Chapitre 1 de : « La meilleure version de Schrödi »
Illustration : ponch

Je suis pas une équation

Trois mille jours.

Trois mille jours dans cette foutue boîte. Et pas une seule foutue réponse. J’ai fouillé chaque recoin, j’ai griffé les murs, j’ai reniflé l’air jusqu’à en perdre la tête.

Rien.

Toujours ce même poison suspendu, ce venin hypothétique qui pourrait me tuer… ou peut-être pas.

Mort ? Vivant ?

Va savoir.

Le vieux Schrödinger m’a collé dans cette boîte comme une équation qu’il n’a jamais su résoudre.

Trois mille jours et pas l’ombre d’un client.

Trois mille jours et toujours le même décor pourri.

Quatre murs, pas de fenêtre, juste ce couvercle là-haut, fermé à double tour.

Et moi, coincé ici comme un mauvais détective dans une affaire qui ne veut pas se laisser résoudre.

Ils l’appellent l’Affaire Schrödi.

Victime : un chat.
Suspect : un poison qui n’existe peut-être pas.
Mobile : inconnu.

J’ai vu des crimes absurdes, des affaires tordues, mais ça ?

Ça dépasse tout.

Les physiciens là-haut, ces types en blouse blanche, ils aiment bien les belles théories.

Ils ont des mots compliqués, superposition, état quantique, fonction d’onde…

Mais moi, je suis pas une équation.

Je suis un chat. Avec des os, des griffes et une foutue volonté.

Enfin…

Je crois.

Le problème, c’est que chaque jour, je suis un autre moi.

Parfois, je suis un félin blasé qui fume une cigarette imaginaire en fixant le plafond.

Parfois, je suis un chat philosophe qui se demande si je suis dans la boîte ou si la boîte est dans ma tête.

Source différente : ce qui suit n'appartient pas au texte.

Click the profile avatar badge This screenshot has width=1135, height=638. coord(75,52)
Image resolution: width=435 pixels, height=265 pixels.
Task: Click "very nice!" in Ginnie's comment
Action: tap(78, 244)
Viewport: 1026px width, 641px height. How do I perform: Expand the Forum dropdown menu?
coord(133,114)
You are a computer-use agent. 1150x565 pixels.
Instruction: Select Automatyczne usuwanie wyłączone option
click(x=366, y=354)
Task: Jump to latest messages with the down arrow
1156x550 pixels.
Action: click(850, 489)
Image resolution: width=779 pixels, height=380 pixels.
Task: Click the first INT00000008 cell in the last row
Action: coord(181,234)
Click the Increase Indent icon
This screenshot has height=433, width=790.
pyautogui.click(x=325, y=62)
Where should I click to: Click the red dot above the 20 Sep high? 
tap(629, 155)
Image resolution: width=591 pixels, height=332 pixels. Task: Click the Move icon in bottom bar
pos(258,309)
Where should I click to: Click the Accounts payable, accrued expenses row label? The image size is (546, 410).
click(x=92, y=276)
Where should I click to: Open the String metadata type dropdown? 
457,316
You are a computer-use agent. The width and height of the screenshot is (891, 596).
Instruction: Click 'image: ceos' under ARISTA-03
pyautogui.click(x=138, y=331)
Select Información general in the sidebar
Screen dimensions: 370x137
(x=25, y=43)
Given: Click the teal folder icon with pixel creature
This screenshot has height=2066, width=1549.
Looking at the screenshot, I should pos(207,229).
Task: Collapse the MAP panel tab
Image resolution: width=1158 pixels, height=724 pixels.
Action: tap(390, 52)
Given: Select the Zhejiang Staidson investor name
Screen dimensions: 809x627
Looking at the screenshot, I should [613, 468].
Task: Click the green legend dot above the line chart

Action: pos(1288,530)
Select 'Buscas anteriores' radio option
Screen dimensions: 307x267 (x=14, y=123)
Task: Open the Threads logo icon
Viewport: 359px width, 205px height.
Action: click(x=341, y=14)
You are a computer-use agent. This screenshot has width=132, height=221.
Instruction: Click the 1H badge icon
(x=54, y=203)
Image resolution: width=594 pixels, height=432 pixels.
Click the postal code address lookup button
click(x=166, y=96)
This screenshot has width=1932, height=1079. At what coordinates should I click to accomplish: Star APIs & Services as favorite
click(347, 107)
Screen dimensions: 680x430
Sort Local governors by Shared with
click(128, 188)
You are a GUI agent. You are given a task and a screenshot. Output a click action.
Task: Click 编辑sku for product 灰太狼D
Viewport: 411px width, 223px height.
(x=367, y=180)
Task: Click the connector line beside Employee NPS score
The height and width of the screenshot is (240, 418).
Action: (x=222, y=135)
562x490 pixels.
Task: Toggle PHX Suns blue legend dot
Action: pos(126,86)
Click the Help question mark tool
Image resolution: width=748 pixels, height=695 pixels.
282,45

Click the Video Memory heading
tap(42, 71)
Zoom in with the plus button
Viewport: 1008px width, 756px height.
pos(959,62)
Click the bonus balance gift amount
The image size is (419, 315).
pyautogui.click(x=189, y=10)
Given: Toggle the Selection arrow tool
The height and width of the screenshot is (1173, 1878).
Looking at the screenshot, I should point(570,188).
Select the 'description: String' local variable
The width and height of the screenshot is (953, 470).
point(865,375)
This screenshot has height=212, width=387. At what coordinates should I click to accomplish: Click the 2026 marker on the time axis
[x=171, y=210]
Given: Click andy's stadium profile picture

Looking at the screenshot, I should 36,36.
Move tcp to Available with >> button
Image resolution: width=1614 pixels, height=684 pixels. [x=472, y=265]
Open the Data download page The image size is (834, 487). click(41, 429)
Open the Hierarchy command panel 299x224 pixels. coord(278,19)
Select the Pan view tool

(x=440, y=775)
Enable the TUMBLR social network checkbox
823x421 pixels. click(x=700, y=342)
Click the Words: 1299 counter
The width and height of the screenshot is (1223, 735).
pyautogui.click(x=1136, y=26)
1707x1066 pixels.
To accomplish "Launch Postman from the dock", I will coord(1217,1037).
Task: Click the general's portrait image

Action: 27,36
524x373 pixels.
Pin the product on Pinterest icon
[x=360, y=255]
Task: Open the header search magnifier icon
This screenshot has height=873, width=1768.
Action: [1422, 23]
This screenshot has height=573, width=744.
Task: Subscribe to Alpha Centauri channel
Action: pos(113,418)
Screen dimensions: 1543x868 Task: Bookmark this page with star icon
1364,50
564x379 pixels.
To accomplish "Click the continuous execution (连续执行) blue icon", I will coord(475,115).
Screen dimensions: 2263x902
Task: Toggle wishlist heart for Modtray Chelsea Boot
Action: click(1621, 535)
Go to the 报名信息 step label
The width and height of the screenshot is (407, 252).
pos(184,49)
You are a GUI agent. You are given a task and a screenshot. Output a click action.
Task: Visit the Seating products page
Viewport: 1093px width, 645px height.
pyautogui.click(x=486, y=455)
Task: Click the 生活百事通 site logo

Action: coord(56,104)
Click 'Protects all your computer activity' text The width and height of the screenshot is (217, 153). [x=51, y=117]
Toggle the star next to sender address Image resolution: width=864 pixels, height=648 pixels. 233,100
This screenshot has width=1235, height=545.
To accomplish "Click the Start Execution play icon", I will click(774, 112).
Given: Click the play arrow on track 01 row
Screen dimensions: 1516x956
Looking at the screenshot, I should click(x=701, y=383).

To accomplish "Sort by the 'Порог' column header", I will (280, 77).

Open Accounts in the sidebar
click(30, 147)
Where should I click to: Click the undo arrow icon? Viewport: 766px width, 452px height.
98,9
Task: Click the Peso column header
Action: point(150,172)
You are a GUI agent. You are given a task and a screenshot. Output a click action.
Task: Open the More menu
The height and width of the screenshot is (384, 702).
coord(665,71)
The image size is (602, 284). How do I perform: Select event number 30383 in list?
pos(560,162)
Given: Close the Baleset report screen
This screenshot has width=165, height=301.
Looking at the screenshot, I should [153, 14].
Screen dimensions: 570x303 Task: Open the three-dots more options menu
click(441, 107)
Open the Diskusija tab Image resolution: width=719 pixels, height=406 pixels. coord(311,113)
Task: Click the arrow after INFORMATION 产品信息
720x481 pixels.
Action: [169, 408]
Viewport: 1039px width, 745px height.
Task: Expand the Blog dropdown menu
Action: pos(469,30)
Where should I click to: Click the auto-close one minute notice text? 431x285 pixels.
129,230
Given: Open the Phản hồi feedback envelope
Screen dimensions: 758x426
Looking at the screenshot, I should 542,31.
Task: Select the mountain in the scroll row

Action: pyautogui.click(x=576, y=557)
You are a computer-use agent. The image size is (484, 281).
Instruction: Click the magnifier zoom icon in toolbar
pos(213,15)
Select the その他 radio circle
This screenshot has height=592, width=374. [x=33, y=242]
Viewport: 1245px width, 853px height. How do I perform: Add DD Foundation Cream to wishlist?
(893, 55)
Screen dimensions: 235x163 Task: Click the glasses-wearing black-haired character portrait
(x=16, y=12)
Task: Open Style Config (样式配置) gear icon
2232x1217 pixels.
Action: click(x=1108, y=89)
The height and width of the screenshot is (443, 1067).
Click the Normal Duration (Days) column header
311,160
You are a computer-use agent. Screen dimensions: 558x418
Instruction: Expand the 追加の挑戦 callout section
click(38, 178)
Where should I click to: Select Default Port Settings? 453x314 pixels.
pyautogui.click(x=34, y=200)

Et parfois… je ne suis rien du tout.

Un fantôme de chat, un mirage, un simple potentiel coincé entre deux réalités.

Je tourne en rond.

Je réfléchis trop.

J’essaie de comprendre comment sortir d’ici, comment plier cette foutue réalité à ma volonté.

Mais la boîte n’en a rien à foutre.

Elle reste là, impassible, muette.

Comme ces types qui te regardent crever sans lever le petit doigt.

Alors j’attends.

J’observe.

J’essaie de mettre des mots sur le chaos.

Peut-être que c’est pas si différent d’une enquête.

Une énigme sans indices, un crime sans coupable, un suspect qui ne sait même pas s’il existe.

C’est peut-être ça le pire.

Il n’y aura pas de résolution brillante, pas de révélation soudaine, pas de type en imper qui débarque avec la vérité en bandoulière.

Non.

C’est juste moi, un chat enfermé dans une boîte, qui continue d’exister sans savoir pourquoi.

Et quelque part là-haut, ces foutus physiciens continuent de parier.

“Il est vivant.”
“Non, il est mort.”
“Non, il est les deux à la fois.”

Des théories fumeuses.

Mais moi, je suis pas une foutue théorie.

Moi, je suis Schrödi.

Et je compte bien trouver un moyen de sortir d’ici.